TASK DATA START
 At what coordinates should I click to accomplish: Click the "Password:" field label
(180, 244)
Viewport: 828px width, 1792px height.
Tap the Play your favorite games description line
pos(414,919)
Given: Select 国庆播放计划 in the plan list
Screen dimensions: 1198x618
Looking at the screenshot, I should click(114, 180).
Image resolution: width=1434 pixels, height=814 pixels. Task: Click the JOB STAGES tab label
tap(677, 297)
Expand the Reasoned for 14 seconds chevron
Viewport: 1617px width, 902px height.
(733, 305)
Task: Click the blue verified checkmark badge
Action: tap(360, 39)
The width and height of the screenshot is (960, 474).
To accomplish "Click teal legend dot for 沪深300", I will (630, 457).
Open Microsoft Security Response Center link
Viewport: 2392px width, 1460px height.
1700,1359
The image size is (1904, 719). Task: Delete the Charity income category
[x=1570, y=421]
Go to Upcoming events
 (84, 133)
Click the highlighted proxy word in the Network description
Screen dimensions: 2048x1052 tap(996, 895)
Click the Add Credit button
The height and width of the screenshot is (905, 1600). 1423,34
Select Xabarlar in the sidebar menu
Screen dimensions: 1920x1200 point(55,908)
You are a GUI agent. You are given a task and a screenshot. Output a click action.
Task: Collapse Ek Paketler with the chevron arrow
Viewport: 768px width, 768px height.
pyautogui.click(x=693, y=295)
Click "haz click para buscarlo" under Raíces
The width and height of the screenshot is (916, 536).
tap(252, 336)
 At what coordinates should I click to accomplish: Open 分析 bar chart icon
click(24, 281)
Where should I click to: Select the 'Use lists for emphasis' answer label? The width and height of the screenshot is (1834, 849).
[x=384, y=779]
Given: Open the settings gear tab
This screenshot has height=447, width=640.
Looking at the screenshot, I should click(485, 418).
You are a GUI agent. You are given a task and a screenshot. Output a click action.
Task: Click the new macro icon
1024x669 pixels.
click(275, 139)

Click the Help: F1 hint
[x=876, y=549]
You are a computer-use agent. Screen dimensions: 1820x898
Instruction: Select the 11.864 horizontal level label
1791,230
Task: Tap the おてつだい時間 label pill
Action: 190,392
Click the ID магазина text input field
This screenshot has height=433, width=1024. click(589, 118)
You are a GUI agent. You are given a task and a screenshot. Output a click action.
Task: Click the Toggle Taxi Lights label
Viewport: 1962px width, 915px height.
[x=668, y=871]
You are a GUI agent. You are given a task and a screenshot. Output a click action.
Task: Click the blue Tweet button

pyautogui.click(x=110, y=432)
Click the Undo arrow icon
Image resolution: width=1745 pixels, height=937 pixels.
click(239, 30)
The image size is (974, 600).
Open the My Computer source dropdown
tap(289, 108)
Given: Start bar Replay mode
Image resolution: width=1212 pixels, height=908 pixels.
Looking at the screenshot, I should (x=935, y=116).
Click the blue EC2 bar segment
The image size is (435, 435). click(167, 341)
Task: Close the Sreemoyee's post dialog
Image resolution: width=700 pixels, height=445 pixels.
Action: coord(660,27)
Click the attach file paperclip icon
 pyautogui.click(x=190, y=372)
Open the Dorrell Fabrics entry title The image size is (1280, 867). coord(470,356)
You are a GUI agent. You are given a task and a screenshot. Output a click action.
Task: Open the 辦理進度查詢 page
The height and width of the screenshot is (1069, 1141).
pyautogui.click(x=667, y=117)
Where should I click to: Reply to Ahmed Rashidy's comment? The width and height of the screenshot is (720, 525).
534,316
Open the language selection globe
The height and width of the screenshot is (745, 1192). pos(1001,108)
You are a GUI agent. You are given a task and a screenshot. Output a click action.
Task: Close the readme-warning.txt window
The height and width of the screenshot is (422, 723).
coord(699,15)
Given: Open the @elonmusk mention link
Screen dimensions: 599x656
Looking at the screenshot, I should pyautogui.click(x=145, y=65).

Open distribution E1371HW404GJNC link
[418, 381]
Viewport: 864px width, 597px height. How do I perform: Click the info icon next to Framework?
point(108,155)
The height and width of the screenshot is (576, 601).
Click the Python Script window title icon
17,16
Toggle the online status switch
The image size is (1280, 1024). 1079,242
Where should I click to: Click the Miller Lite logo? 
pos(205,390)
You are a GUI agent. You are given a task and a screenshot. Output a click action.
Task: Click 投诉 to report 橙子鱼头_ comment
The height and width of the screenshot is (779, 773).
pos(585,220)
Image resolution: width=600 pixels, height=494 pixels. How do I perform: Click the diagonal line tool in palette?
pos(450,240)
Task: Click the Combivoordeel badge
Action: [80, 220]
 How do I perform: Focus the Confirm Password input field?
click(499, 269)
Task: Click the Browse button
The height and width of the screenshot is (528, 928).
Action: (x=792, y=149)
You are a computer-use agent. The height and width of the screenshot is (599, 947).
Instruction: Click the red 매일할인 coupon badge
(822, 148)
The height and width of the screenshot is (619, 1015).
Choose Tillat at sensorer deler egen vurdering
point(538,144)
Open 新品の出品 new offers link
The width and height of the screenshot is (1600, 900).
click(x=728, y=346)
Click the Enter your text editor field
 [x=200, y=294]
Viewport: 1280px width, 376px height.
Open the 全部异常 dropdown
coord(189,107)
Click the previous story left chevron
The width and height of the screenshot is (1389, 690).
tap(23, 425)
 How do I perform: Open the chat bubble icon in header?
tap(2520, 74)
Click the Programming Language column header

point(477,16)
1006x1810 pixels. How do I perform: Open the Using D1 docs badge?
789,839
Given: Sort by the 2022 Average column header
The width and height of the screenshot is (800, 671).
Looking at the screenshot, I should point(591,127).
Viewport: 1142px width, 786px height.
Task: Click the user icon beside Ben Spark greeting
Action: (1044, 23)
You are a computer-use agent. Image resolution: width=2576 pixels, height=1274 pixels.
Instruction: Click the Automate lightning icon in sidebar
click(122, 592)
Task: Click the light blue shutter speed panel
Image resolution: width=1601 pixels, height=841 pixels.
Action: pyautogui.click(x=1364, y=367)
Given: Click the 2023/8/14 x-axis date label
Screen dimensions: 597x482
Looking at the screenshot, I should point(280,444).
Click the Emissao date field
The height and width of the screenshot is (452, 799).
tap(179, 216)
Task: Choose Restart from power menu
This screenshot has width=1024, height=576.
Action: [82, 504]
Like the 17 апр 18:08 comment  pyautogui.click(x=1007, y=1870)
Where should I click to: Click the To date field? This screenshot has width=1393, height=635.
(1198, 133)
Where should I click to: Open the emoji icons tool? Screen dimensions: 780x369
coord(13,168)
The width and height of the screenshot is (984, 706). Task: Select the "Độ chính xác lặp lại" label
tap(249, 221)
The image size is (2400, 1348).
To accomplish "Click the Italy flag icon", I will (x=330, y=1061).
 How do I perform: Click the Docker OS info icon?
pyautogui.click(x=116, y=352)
TASK DATA END
Find the word "will" in the records. Copy every line it appears in.

To accomplish "Click teal legend dot for 沪深300", I will (630, 457).
To accomplish "Click the Italy flag icon", I will (x=330, y=1061).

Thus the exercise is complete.